Abstract
Estimating the key epidemiological features of the novel coronavirus (2019-nCoV) epidemic proves to be challenging, given incompleteness and delays in early data reporting, in particular, the severe under-reporting bias in the epicenter, Wuhan, Hubei Province, China. As a result, the current literature reports widely varying estimates. We developed an alternative geo-stratified debiasing estimation framework by incorporating human mobility with case reporting data in three stratified zones, i.e., Wuhan, Hubei Province excluding Wuhan, and mainland China excluding Hubei. We estimated the latent infection ratio to be around 0.12% (18,556 people) and the basic reproduction number to be 3.24 in Wuhan before the city’s lockdown on January 23, 2020. The findings based on this debiasing framework have important implications to prioritization of control and prevention efforts.

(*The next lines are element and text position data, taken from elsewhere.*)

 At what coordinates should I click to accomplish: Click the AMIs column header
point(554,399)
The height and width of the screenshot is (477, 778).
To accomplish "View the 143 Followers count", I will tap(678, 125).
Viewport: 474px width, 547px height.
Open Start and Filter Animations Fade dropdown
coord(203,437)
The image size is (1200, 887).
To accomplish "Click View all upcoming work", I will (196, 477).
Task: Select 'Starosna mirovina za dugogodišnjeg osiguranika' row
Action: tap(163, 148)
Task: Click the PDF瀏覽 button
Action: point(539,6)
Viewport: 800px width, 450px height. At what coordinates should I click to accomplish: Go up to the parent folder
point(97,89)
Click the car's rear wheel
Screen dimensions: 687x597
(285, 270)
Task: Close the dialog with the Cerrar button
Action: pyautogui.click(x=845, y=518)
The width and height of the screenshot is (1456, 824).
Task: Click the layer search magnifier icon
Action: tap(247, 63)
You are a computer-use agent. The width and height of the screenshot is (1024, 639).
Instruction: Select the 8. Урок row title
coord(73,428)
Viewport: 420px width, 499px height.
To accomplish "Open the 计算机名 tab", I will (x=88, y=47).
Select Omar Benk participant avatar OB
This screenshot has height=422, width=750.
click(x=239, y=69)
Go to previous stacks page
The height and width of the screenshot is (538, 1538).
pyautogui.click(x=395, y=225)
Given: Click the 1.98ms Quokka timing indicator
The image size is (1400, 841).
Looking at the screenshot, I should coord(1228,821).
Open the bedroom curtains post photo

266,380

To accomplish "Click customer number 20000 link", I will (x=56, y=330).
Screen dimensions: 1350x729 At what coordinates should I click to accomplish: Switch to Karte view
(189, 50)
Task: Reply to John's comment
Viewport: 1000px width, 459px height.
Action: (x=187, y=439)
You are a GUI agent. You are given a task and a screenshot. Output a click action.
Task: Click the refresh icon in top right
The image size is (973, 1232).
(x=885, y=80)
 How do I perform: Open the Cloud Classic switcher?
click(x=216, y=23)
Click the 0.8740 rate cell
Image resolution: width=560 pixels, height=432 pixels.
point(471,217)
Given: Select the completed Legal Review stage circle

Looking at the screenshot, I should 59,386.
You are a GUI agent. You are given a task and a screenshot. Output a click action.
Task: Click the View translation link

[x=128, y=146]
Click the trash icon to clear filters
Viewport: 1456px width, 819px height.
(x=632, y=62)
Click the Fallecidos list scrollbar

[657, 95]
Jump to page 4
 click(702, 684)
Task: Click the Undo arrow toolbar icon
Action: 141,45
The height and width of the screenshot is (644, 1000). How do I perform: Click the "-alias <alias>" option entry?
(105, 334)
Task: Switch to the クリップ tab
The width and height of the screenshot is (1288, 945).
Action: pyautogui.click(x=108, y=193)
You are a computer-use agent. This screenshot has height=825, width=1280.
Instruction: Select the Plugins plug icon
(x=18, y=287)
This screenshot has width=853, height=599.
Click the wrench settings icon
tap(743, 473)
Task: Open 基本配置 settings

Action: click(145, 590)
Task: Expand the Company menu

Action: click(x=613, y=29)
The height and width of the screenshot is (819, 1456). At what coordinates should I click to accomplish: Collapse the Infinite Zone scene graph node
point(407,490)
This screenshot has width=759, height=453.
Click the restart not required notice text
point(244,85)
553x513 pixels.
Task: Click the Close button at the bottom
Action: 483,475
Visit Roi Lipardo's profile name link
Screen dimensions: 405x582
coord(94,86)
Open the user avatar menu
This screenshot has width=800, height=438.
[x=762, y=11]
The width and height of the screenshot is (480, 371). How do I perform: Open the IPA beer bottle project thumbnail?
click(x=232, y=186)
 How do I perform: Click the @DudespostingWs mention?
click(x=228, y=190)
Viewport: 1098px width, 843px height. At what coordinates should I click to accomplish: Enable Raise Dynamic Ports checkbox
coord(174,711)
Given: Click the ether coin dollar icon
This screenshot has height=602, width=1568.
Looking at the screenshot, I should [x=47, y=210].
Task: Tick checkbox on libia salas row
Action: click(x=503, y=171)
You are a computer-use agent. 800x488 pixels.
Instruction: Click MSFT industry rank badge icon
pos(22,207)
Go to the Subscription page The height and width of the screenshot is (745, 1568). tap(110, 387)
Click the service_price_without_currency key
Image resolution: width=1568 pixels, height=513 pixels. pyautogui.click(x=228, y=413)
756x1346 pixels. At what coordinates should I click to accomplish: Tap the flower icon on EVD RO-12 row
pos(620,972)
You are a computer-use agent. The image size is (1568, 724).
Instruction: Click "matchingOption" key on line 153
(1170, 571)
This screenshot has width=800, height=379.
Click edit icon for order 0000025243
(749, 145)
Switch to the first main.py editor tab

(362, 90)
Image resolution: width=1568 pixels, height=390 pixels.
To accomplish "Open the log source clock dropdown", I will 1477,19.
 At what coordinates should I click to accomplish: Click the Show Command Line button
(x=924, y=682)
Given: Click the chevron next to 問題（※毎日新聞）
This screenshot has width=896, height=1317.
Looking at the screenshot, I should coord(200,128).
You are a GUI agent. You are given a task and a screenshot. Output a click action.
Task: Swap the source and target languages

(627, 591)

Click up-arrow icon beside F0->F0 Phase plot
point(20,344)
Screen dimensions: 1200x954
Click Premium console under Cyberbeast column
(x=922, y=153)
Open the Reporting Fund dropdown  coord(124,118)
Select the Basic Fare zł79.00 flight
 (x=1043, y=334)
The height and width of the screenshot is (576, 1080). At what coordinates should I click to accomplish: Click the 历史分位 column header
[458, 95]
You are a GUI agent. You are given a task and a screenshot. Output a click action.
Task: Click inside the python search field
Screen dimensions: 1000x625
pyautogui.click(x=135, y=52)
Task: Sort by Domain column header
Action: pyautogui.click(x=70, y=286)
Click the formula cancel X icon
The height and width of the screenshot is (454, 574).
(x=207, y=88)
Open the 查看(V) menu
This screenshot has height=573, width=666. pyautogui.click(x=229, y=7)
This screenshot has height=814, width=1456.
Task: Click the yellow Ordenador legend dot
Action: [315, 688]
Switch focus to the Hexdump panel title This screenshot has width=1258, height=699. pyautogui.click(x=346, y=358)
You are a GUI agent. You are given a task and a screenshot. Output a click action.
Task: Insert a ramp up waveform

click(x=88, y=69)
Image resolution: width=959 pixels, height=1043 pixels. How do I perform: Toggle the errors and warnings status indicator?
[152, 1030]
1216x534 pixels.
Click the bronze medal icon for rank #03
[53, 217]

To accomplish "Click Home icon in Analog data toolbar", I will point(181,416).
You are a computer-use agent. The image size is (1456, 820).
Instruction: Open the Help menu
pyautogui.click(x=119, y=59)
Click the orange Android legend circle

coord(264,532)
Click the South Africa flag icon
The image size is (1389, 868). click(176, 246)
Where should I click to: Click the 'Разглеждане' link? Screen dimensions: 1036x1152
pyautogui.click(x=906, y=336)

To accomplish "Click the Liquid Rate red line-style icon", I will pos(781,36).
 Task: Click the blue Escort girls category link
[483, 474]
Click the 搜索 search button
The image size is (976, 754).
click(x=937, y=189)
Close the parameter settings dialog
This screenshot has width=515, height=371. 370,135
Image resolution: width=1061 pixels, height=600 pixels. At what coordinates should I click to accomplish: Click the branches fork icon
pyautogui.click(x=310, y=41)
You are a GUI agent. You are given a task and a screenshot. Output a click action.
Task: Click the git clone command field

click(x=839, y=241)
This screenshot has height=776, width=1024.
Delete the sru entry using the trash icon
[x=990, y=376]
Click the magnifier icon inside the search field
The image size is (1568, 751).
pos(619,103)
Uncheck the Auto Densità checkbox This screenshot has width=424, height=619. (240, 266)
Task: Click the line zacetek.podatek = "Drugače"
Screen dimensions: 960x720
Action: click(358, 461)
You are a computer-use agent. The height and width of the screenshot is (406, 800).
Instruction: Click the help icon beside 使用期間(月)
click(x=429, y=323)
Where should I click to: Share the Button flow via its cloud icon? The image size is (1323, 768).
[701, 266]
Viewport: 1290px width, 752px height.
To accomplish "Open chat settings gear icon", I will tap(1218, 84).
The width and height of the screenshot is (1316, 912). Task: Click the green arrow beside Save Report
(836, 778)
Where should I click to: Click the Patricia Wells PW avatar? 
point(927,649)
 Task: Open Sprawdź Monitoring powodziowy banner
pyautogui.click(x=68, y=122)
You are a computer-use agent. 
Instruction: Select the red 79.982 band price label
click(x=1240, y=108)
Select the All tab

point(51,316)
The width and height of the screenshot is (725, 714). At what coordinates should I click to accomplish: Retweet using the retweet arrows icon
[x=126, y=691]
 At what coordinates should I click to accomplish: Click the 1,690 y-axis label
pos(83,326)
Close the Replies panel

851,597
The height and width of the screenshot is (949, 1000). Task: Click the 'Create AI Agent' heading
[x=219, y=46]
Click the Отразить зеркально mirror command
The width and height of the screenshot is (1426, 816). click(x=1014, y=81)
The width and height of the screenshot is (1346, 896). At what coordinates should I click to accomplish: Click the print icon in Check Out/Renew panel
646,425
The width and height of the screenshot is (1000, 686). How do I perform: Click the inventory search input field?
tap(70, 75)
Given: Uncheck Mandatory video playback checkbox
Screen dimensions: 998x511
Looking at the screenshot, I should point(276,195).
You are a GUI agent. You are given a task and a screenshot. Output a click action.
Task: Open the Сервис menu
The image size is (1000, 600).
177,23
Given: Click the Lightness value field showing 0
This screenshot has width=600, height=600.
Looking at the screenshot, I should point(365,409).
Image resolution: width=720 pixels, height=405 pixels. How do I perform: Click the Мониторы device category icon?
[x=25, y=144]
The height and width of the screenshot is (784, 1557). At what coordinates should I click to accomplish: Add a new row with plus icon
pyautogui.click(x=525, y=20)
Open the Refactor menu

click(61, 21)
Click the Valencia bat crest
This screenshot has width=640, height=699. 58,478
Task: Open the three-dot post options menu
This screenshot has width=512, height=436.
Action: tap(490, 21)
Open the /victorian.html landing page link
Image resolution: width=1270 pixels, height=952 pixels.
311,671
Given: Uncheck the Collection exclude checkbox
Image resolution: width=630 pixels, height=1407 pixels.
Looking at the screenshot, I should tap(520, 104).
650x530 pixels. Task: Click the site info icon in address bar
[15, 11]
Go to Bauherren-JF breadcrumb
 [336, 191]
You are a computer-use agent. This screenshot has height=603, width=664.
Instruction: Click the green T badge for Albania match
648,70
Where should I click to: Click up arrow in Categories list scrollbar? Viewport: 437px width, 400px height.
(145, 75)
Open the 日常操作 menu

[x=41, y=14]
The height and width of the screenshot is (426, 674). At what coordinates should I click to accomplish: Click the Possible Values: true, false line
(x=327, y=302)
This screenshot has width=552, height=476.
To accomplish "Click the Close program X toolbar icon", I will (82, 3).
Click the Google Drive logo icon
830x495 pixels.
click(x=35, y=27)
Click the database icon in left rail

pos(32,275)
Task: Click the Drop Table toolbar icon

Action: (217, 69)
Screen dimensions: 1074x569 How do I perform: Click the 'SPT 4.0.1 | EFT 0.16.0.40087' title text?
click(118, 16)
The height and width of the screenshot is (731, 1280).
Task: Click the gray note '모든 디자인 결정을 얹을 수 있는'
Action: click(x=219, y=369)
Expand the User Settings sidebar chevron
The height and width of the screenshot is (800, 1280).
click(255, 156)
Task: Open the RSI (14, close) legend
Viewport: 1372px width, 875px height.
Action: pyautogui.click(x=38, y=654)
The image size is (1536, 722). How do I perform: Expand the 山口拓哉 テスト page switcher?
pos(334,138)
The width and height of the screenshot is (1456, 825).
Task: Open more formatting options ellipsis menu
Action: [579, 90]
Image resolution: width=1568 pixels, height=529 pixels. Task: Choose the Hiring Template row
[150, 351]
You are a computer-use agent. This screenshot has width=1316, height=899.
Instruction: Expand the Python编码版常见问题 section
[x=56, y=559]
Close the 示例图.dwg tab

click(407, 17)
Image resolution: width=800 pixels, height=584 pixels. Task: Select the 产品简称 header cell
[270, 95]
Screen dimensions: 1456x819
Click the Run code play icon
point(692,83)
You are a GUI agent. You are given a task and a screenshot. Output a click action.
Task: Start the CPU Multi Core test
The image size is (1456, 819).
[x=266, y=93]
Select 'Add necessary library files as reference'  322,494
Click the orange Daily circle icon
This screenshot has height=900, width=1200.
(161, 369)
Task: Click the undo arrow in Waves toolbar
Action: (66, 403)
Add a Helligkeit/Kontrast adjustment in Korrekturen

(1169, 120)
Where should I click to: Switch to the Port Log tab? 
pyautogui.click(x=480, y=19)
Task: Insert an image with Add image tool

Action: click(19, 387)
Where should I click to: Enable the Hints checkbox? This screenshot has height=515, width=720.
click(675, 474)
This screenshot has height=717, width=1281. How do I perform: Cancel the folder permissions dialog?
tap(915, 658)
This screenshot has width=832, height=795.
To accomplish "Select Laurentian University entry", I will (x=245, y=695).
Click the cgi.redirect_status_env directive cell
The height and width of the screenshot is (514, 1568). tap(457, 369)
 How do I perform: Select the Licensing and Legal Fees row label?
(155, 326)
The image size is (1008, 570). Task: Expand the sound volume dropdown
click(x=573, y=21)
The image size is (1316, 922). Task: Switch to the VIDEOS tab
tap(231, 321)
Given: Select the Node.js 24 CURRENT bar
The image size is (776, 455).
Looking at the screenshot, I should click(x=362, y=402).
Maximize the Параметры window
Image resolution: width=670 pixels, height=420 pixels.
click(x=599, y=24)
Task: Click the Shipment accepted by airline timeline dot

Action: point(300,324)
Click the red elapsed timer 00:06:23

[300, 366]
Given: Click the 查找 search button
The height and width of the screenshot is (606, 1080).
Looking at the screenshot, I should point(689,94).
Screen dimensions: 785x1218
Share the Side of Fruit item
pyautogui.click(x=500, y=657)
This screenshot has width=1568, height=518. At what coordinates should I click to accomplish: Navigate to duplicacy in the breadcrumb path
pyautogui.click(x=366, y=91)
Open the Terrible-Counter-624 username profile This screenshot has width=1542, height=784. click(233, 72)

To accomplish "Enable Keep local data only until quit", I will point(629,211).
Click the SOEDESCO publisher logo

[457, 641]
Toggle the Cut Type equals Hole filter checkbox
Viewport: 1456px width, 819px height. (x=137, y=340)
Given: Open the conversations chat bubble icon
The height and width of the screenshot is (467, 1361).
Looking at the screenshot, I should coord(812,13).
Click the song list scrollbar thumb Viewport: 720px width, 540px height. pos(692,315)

One Sentence Summary A geo-stratified debiasing approach incorporating human movement data was developed to improve modeling of the 2019-nCoV epidemic.
Main Text
Originating from Wuhan, Hubei Province, China, the 2019-nCoV epidemic has spread across China and 23 other countries, as of February 2, 2020 (1–3). As part of the national effort to contain the outbreak, an emergency lockdown measure was implemented city-wide in Wuhan on January 23, 2020, one day before the Chinese New Year Eve. However, according to official account, at least five million people already travelled from Wuhan to other parts of China before the city’s lockdown, causing many 2019-nCoV cases outside of Wuhan.
Estimating the key epidemiological parameters of 2019-nCoV has become a research priority with significant clinical and policy relevance. However, due to the limited emerging understanding of the new virus and its transmission mechanisms, results are largely inconsistent across studies. For example, estimates of the basic reproductive number range from 2.2 to 3.1 based on data collected in the early stage of the epidemic (1, 3–5). Attempts were also made to estimate the size of the epidemic, and forecast the progression of the epidemic with rather different conclusions (1, 4, 5).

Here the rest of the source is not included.